Dopo l’inizio di stagione peggiore possibile, e dopo il peggior girone di Europa League possibile, ci voleva la peggior partita possib…ah no, si giocava Lazio-Frosinone. Partita sulla carta molto abbordabile, che infatti ha portato con sé i primi tre punti della stagione. Lazio che torna alla vittoria, e che quindi può iniziare a recuperare terreno. Oltre alla vittoria, cosa ci ha lasciato questo Lazio-Frosinone?
- (Frosinone) sprecone: incredibile, ma nel primo tempo è successo di tutto. Sembrava veramente stregata la porta. Oppure qualcuno non voleva proprio segnare. Almeno tre nitidissime palle gol completamente sprecate da Immobile e Milinkovic-Savic, con il palo di Parolo e i due tentativi dalla distanza sempre di Sergej fuori di pochissimo. E anche il raddoppio non è arrivato, ma non per mancanza di opportunità. Bisogna iniziare a essere cattivi cattivi cattivi sotto porta ragazzi, si fa sul serio!
- Marcolino is back: Marco Parolo svolge un ruolo fondamentale in questa Lazio.

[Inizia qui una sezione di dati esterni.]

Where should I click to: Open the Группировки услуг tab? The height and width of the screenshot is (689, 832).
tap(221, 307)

Finalmente adesso sta entrando pienamente in condizione anche lui. Si è visto nel primo tempo: palo clamoroso, e subito dopo 40 metri di scatto per fermare Chibsah lanciatissimo in contropiede. Avremo grande bisogno di te Marco. E dei tuoi nove polmoni.
- Difesahahahahah: ok, Strakosha, non ha subito gol. Meglio ancora, non ha dovuto effettuare parate. Però. Però diciamo che contro un avversario non certo irresistibile non siamo potuti rimanere tranquilli. Molte situazioni pericolose risolte solo grazie a dei recuperi provvidenziali di Acerbi, Leiva o Radu. Sempre siano lodati.

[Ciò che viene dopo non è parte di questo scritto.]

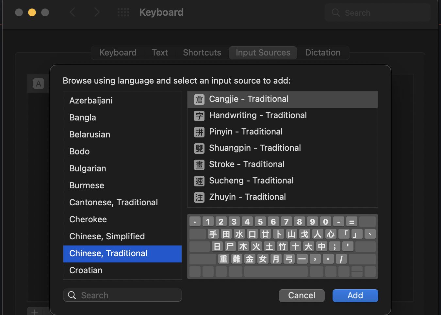This screenshot has height=315, width=441.
Task: Select the Pinyin - Traditional icon
Action: tap(199, 132)
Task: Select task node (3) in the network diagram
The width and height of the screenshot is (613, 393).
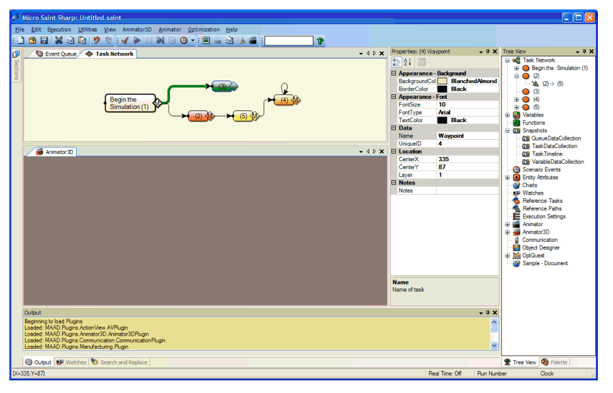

- Condizione&morale in progress: alla fine la vittoria è arrivata. Intanto ci spostiamo da quello 0 alla voce ‘Punti’, che male non fa. E in questo Lazio-Frosinone si è visto come, pian piano, stia ritornando la condizione fisica ottimale per alcuni reparti. Con grande effetto sulla manovra offensiva. A tratti sembrava quasi di vedere la Lazio spettacolare dell’anno scorso. A tratti.

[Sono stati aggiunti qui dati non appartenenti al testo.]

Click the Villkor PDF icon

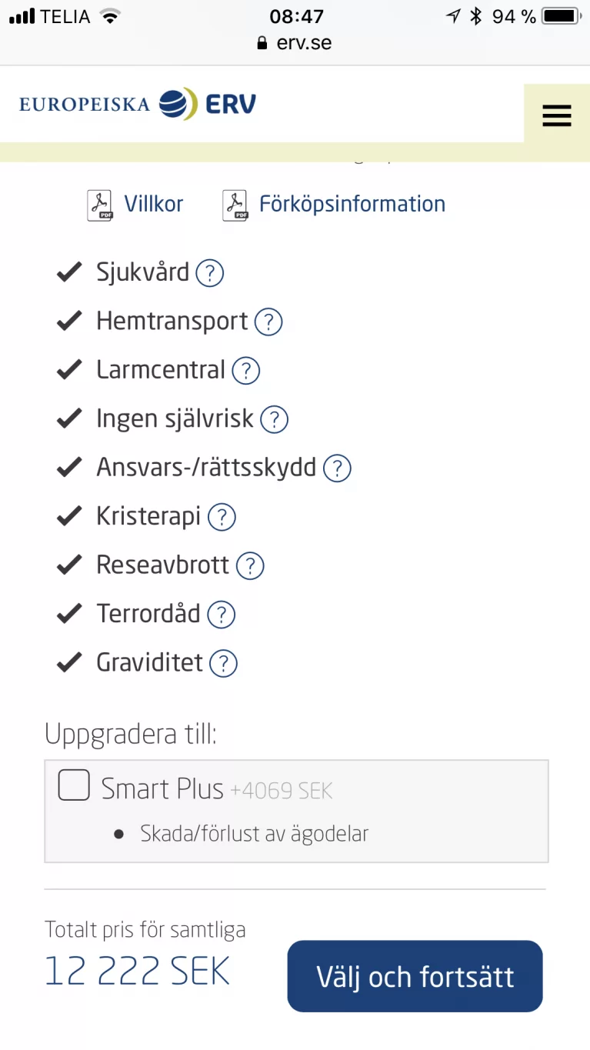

- Corsie laterali esterne al gioco: non convincevano del tutto all’inizio del campionato. Continuano a non convincere pienamente. Anche oggi le fasce non si sono dimostrate uno dei punti di forza della Lazio. Pochi pericoli creati, poche trame di gioco sviluppate dagli esterni, poco equilibrio tra le due fasi. Soprattutto a destra, dove Marusic giocava stabilmente sulla stessa linea di Sportiello, più o meno. Qualche rimedio? Forse è questione solo di condizione fisica. Oppure c’è un biondino che potrebbe fare meglio. Di sicuro farebbe meglio ai nostri cuori vederlo in campo.